WHAT YOU NEED TO DO:
Edit the lines starting with the line containing "The width and height of the screenshot is (421, 279)." and going on through the line containing "click(x=107, y=295)" by replacing "green" with "red" and leaving everything else unchanged. Return only those lines.

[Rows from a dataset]
──────

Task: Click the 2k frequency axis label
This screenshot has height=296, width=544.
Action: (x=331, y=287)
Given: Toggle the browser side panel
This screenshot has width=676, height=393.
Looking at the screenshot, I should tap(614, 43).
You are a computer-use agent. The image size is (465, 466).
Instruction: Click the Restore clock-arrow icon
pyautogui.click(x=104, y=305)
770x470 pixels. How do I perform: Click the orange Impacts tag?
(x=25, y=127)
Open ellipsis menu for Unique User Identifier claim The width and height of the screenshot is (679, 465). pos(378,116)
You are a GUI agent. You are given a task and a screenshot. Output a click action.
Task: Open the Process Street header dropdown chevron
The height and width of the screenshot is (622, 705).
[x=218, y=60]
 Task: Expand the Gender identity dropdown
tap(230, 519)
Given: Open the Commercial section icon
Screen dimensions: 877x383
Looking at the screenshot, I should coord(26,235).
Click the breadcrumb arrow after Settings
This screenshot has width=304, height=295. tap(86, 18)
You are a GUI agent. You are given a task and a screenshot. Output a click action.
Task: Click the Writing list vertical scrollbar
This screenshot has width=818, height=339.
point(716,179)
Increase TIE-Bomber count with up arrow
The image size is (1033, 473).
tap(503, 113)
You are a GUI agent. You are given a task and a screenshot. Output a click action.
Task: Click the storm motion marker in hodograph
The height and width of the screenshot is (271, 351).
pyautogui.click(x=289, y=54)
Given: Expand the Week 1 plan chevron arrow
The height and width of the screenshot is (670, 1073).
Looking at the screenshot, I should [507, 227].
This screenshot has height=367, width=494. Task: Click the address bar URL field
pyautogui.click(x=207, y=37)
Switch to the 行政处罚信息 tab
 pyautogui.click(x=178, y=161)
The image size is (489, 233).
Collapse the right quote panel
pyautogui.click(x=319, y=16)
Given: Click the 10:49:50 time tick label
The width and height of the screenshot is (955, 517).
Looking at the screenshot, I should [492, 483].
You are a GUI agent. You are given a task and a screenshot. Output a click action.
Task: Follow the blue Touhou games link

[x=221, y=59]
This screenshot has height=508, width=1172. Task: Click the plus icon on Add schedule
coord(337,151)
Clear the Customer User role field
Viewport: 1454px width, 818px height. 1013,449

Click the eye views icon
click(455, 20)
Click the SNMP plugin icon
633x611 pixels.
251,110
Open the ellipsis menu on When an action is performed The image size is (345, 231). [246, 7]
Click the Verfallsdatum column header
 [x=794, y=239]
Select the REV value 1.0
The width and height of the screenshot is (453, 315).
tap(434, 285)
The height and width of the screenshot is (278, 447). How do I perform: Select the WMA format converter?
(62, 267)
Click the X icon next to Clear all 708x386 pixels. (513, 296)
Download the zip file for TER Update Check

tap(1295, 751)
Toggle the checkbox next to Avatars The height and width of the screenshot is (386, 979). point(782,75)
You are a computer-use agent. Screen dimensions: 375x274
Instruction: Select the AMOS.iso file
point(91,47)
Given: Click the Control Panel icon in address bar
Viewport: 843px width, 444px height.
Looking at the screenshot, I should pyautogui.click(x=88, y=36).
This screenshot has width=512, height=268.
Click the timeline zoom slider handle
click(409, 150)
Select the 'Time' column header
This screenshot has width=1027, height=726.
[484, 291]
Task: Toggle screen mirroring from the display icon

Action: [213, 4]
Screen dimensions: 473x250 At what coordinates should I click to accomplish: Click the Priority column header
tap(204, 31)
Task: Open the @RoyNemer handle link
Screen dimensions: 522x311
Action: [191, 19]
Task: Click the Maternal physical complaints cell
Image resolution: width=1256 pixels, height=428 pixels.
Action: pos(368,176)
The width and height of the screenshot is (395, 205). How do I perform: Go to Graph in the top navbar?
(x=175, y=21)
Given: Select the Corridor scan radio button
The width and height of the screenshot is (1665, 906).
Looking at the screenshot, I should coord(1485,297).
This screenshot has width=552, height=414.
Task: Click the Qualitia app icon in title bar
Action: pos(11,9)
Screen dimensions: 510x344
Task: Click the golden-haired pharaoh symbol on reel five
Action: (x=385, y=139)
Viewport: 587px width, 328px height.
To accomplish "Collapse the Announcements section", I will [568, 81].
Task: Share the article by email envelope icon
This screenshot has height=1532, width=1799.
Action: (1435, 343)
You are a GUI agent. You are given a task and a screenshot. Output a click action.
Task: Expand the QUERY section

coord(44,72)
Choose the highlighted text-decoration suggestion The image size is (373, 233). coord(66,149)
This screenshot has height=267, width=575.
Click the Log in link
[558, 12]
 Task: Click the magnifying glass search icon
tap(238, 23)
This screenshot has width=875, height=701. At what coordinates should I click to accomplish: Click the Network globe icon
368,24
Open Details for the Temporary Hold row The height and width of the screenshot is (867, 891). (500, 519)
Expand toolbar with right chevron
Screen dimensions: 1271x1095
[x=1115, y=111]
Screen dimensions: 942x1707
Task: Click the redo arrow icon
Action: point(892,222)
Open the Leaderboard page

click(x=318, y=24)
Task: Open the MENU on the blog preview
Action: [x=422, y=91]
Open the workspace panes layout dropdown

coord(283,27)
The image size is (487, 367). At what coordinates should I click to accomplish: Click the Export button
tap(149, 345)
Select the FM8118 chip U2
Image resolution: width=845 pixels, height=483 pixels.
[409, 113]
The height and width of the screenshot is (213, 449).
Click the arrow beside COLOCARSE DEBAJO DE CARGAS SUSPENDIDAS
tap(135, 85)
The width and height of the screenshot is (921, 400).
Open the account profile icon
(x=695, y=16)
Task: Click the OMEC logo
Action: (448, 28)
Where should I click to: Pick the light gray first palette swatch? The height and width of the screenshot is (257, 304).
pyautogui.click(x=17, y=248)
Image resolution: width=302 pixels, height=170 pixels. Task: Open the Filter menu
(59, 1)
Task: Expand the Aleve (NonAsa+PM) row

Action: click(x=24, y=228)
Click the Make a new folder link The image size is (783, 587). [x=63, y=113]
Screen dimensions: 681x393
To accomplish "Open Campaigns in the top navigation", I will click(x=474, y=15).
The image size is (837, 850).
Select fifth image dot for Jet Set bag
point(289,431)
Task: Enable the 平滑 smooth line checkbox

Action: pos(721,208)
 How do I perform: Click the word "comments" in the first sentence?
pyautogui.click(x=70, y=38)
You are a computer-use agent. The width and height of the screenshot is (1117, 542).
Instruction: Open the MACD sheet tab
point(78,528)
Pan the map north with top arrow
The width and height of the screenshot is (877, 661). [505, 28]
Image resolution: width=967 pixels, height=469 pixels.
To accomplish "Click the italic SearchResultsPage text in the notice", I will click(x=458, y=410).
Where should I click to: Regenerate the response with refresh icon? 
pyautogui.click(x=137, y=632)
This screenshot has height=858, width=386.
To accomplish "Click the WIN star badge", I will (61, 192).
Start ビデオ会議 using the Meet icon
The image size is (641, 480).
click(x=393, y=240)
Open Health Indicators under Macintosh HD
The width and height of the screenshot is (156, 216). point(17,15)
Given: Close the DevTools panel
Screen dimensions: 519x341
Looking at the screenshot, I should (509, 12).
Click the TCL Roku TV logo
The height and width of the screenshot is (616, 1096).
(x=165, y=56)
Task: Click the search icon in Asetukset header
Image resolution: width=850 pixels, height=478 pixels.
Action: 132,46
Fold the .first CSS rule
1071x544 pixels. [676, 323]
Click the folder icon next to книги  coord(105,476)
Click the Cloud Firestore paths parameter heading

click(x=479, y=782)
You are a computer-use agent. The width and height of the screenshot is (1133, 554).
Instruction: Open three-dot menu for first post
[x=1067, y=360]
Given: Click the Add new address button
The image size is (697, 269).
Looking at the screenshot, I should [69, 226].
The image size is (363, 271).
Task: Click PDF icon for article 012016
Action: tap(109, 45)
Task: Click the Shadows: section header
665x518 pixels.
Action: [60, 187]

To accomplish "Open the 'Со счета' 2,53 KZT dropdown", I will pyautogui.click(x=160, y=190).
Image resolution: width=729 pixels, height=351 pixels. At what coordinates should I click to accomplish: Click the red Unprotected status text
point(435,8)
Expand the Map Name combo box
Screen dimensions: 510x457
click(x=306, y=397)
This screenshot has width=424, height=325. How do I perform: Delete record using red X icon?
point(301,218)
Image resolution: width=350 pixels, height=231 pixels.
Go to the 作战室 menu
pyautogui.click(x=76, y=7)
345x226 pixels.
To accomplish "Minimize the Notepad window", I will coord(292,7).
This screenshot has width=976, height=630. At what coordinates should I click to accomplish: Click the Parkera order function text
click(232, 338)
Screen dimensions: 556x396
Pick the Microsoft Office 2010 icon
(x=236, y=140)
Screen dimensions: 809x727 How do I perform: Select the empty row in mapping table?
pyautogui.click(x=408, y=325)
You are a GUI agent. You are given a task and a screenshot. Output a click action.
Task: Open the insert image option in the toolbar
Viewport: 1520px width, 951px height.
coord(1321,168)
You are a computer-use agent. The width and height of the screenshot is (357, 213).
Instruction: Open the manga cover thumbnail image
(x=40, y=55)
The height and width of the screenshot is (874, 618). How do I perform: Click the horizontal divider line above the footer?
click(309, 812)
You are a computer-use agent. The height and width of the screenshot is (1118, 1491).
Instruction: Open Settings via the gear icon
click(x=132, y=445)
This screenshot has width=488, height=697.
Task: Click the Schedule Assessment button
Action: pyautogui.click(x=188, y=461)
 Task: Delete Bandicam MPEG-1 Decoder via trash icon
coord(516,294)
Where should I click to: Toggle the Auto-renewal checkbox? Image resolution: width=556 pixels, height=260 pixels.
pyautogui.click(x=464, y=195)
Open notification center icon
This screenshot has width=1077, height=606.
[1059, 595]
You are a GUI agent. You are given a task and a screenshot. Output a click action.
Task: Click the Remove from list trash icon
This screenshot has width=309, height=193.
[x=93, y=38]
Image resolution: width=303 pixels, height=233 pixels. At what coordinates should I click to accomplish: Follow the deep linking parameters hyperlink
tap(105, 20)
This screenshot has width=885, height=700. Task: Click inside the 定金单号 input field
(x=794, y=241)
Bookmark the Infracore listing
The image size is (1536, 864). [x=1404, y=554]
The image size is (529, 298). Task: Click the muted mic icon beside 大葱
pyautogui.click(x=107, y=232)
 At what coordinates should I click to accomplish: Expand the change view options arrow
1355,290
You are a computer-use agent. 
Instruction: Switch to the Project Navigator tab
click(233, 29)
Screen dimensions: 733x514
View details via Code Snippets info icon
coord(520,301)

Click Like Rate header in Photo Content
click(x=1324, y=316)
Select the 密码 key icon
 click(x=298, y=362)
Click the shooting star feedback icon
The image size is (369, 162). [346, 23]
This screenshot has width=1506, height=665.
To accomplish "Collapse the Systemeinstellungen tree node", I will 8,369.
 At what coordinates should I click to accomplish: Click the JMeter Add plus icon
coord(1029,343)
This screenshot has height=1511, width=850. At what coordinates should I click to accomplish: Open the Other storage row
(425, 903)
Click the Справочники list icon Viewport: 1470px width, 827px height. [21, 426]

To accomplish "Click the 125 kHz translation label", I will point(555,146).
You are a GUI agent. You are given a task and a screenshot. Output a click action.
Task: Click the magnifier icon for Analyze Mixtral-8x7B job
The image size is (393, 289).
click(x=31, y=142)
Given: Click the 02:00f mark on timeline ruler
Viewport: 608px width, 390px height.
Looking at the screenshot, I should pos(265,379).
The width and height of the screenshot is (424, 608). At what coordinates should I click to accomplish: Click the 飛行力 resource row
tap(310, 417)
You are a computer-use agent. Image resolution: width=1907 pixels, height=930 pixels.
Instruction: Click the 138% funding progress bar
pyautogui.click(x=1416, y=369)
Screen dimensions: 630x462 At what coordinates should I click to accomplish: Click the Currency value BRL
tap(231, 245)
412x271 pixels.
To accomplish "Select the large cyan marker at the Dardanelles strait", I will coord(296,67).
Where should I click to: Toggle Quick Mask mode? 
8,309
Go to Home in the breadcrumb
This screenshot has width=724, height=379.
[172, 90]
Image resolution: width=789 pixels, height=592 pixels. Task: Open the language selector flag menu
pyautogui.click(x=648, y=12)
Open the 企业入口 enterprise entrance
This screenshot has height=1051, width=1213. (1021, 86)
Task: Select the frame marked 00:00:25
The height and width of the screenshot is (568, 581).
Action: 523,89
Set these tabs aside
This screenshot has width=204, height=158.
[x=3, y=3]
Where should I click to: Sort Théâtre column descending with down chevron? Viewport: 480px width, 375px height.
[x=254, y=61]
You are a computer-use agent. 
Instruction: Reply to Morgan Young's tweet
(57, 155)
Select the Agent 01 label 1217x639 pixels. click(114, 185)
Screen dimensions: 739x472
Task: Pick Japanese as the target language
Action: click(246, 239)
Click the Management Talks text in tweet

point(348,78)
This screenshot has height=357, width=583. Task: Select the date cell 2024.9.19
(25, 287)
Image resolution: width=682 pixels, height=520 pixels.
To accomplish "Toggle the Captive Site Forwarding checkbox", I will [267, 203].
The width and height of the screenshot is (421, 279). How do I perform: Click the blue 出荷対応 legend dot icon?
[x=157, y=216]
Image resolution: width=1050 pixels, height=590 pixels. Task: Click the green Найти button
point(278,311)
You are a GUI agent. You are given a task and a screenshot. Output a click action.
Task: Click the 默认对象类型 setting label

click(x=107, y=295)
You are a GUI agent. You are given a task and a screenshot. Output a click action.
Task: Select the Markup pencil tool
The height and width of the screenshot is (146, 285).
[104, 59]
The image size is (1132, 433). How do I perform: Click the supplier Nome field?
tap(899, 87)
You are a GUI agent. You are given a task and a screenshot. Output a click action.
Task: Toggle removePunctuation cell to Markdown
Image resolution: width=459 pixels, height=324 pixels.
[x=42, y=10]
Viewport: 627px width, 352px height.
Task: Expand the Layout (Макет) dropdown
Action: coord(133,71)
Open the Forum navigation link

──────

SOLVED EXERCISE:
The width and height of the screenshot is (421, 279). How do I perform: Click the blue 出荷対応 legend dot icon?
[x=157, y=216]
Image resolution: width=1050 pixels, height=590 pixels. Task: Click the red Найти button
point(278,311)
You are a GUI agent. You are given a task and a screenshot. Output a click action.
Task: Click the 默认对象类型 setting label

click(x=107, y=295)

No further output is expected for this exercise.